To test this hypothesis, we measured human stabilisation performance in a helicopter simulator
(similar to a Robinson R-22 helicopter) using a Stewart platform. We compared four
body motion cueing conditions: platform off, platform translations, platform rotations, and
both translations and rotations. Washout-filters were used for platform translations whereas
pitch and roll rotations were directly transferred to the platform. A computer-generated scene
was projected onto a screen (70x54 degrees visual field) 1.15m in front of the participants. The
stimulus consisted of a textured ground plane with a target ball fixed to the ground and a second
ball as position marker (fixed to the helicopter 15 meters in front). The visual scene was always
shown from an observer in the simulated helicopter. The task was to control the helicopter so
that the two balls remained as close as possible to each other, while minimizing heading drift.
Each trial lasted for two minutes. Trials with different motion cueing were interleaved.

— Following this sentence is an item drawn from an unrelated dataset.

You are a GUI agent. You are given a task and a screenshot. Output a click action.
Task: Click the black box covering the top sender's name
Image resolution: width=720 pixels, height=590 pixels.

Participants controlled three of the four axes of the helicopter: pitch (forward-backward
acceleration), roll (sideways acceleration), and yaw (heading orientation). Height above ground
was automatically controlled by the simulator. Only subjects who after training managed to
stabilize the helicopter with a mean distance of less than 5 meters were included in the study.
For every trial, we measured the mean distance between target and helicopter position marker,
mean velocity of the marker, and mean pitch and roll angles of the helicopter. We then analyzed
the influence of the motion cueing conditions on these measured variables.
We found that participants could better stabilize the helicopter if body motion cues were
available. Body rotations had a larger beneficial effect on stabilization performance than body
translations. The mean distances from the target were smaller in the sideways direction than in
the forward-backward direction for all four conditions.
We conclude that participants can use body motion cues to increase their stabilisation performance
when controlling a simulated helicopter. Possibly humans are not very sensitive
to small visual acceleration, and body motion can help to overcome this limitation. As the
simulated helicopter always accelerates in the direction in which it is tilted, body tilt can provide
immediate feedback to the pilot in which direction he is accelerating, even before he can
identify an acceleration visually. These findings have important implications for the design of
helicopter simulation platforms.